Cuando su voz se desvaneció, las luces del escenario lo hicieron también, hasta que tan solo quedó un foco sobre ella. Ese foco también se apagó, dejando que el coro cerrara la intemporal tragedia con un canto de duelo por las vidas que se perderían en conflictos futuros. Por fin, el silencio y la oscuridad se adueñaron por completo del auditorio.

Durante un instante, todos los espectadores quedaron en silencio. Entonces, comenzaron los aplausos. No se detuvieron cuando las luces volvieron a encenderse y aparecieron todos los cantantes. Por último, Sarah y el resto de los solistas aparecieron en el escenario. El aplauso se intensificó y todo el mundo se puso de pie. Cuando Max salió al escenario con Anton a su lado, los dos tomaron a Sarah de la mano y la llevaron hacia la parte delantera del escenario para que pudiera recibir unos aplausos que iban en aumento.

A Bastiaan le dolían las manos de tanto aplaudir. Solo tenía ojos para ella. Para Sarah. En aquellos momentos, ella soltó la mano de Max para llamar al tenor y a los otros solistas para que compartieran con ellos la ovación. Por último, se reunieron con los demás cantantes y todos juntos disfrutaron de los aplausos mientras los miembros de la orquesta realizaban profundas reverencias.

Bastiaan podía ver la expresión del rostro de ella, bello y transfigurado. No se pudo quedar más tiempo. Se levantó del asiento y salió al exterior. El corazón le latía con fuerza, pero no por el ejercicio de bajar tantas escaleras. Con decisión, se dirigió hacia la puerta del escenario y se acercó al portero que allí estaba.

—Esto es para Max Defarge. Encárguese de que lo reciba esta misma noche —le dijo.

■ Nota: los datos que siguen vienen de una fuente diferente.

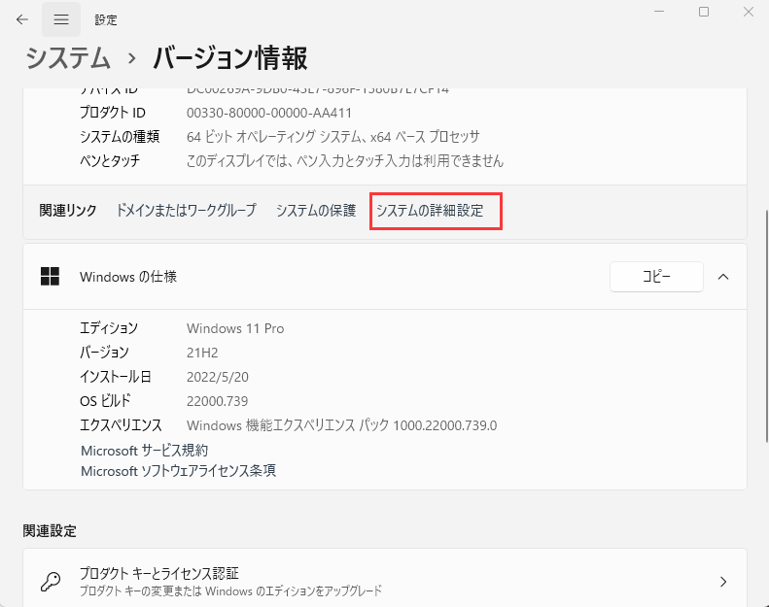Select プロダクト キーとライセンス認証 title text
769x607 pixels.
158,573
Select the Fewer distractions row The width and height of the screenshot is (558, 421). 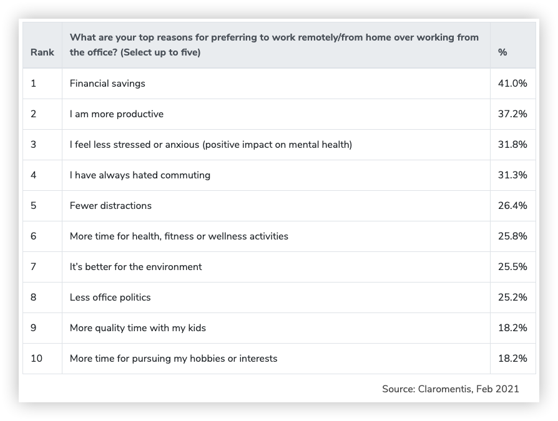point(110,206)
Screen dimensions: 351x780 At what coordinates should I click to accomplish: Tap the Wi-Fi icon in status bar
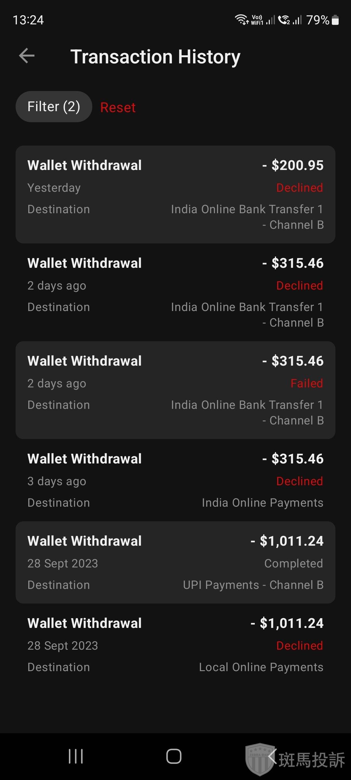coord(241,20)
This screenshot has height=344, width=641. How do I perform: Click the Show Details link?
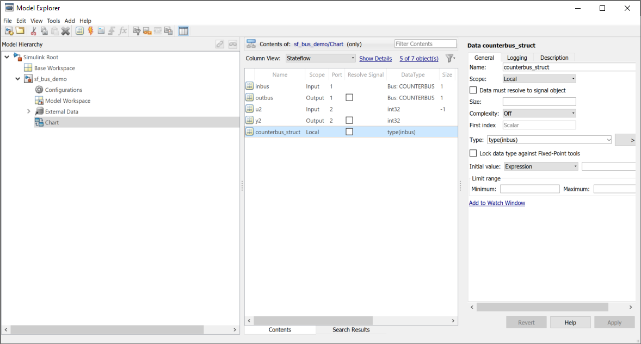(375, 59)
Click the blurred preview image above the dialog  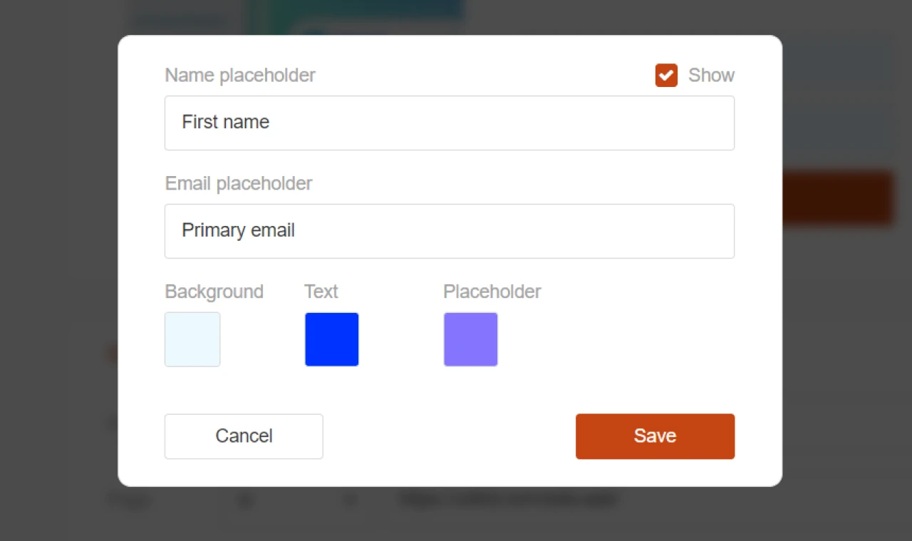click(x=356, y=16)
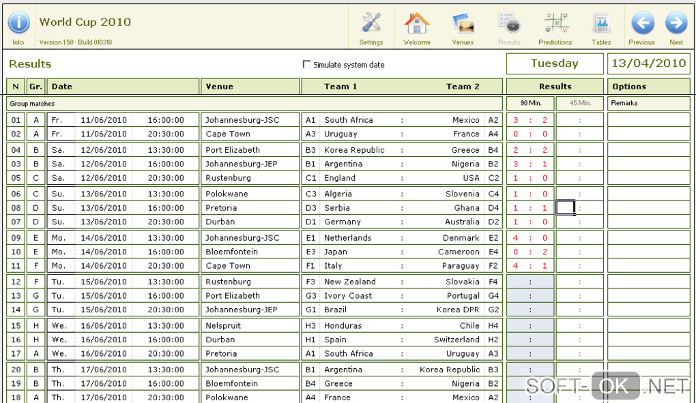Select 90 min score cell for Spain vs Switzerland

pos(530,340)
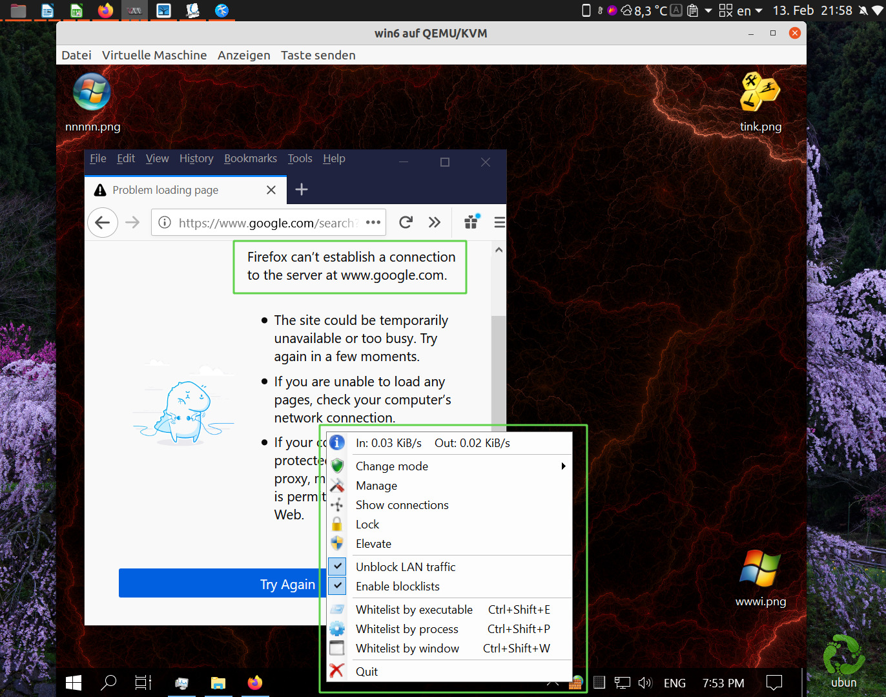Uncheck Unblock LAN traffic option
The width and height of the screenshot is (886, 697).
pyautogui.click(x=406, y=567)
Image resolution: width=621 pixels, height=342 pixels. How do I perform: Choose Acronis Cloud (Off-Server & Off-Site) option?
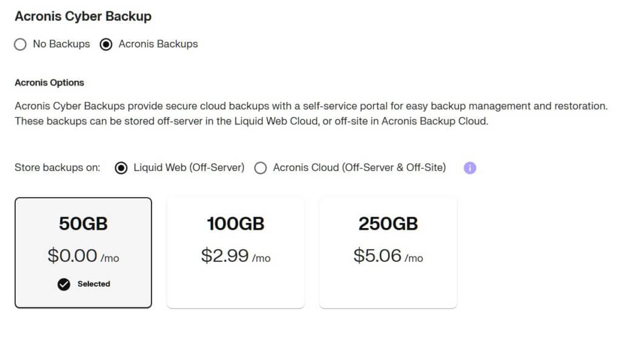tap(260, 168)
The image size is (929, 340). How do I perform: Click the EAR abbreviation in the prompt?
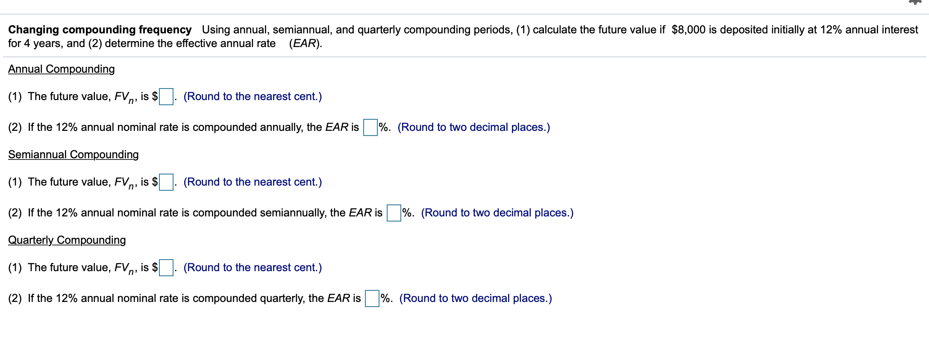tap(304, 43)

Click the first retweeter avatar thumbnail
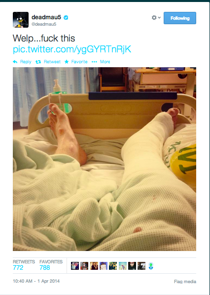75,266
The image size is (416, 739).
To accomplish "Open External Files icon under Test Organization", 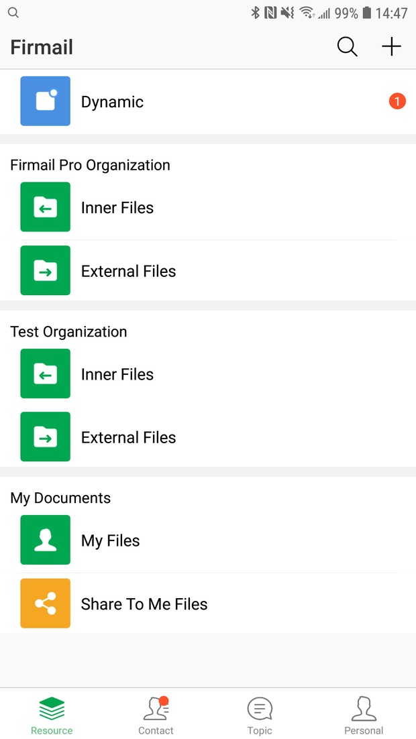I will pos(45,437).
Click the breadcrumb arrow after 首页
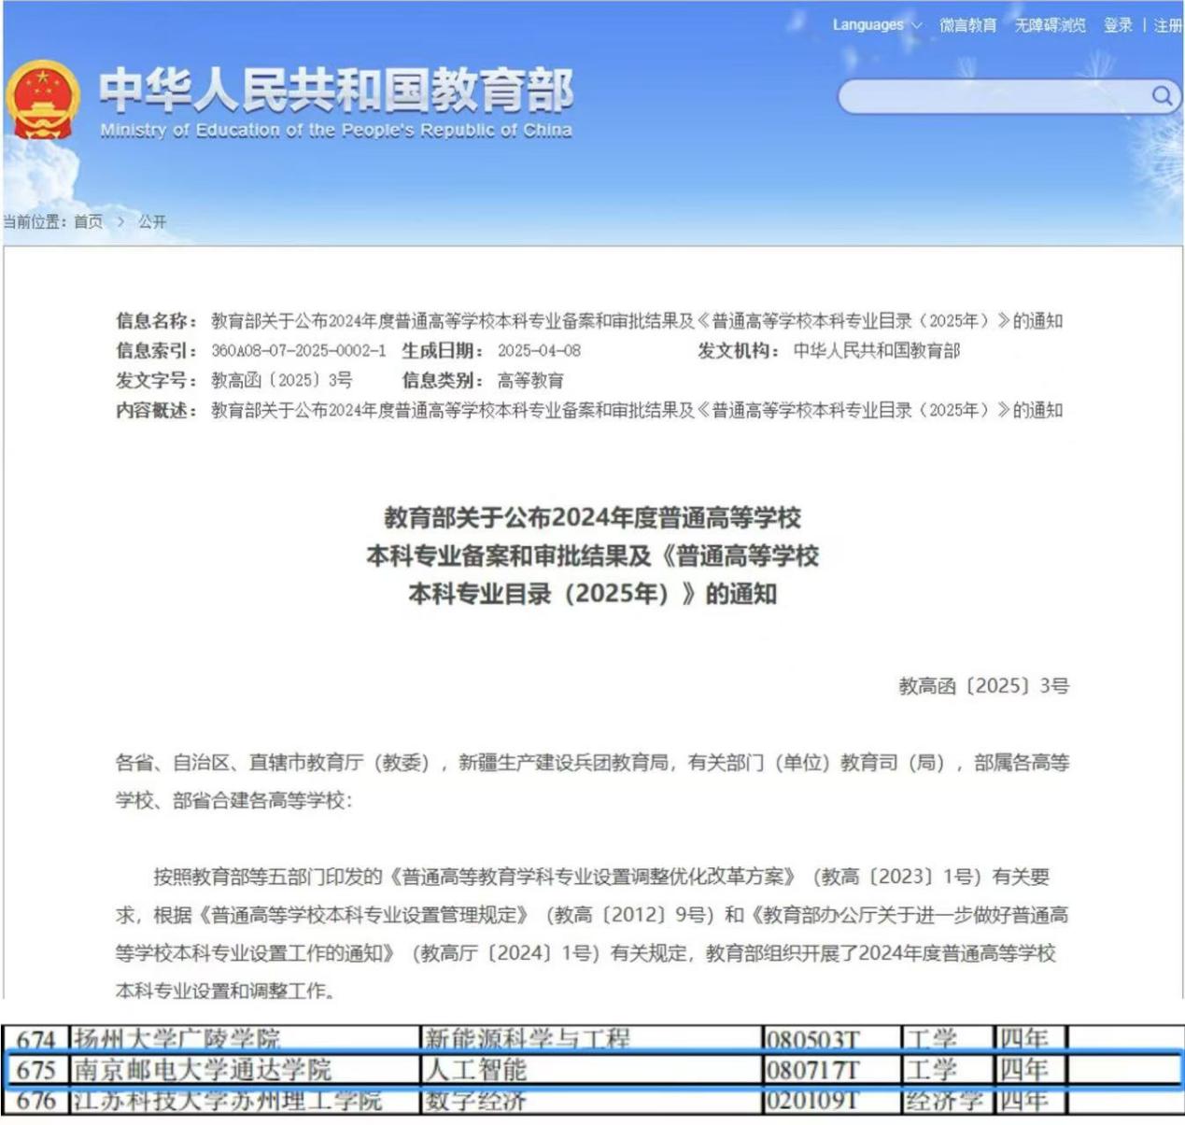Viewport: 1185px width, 1125px height. click(x=120, y=222)
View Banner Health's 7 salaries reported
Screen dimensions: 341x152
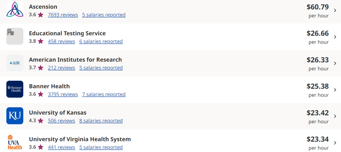point(104,94)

Le entregó el sobre blanco que se había sacado del bolsillo interior de la americana junto con un billete de cien euros. Quería asegurarse de que se cumplían sus instrucciones. Entonces, se marchó.

Había pensado en ir al camerino. No podía hacerlo. ¿En qué había estado pensando? ¿Que podría entrar allí tal y como lo había hecho la primera noche que la escuchó cantar?

No. En aquella ocasión, vio a Sabine. No a Sarah.

De hecho, Sarah distaba tanto de Sabine como Bastiaan estaba de las estrellas del cielo. Volvió a notar cómo el puñal se le retorcía en el vientre y sintió la ironía de aquella situación como ácido en las venas. Que añorara en aquellos momentos precisamente a la mujer que había arrojado de su vida, a la que había despreciado y destruido.

Su teléfono móvil comenzó a vibrar. Lo sacó y vio que era un mensaje de Philip.

 

Bast, ¡te has perdido algo sensacional! Sarah ha estado sublime y los espectadores se han vuelto locos con su actuación. Es una pena que no estés aquí. Me voy a quedar a la fiesta que se celebrará en cuanto los espectadores se marchen. ¡Me muero de ganas por darle un abrazo!

 

Bastiaan no respondió. Se limitó a guardarse el teléfono. El corazón le pesaba como si fuera de plomo.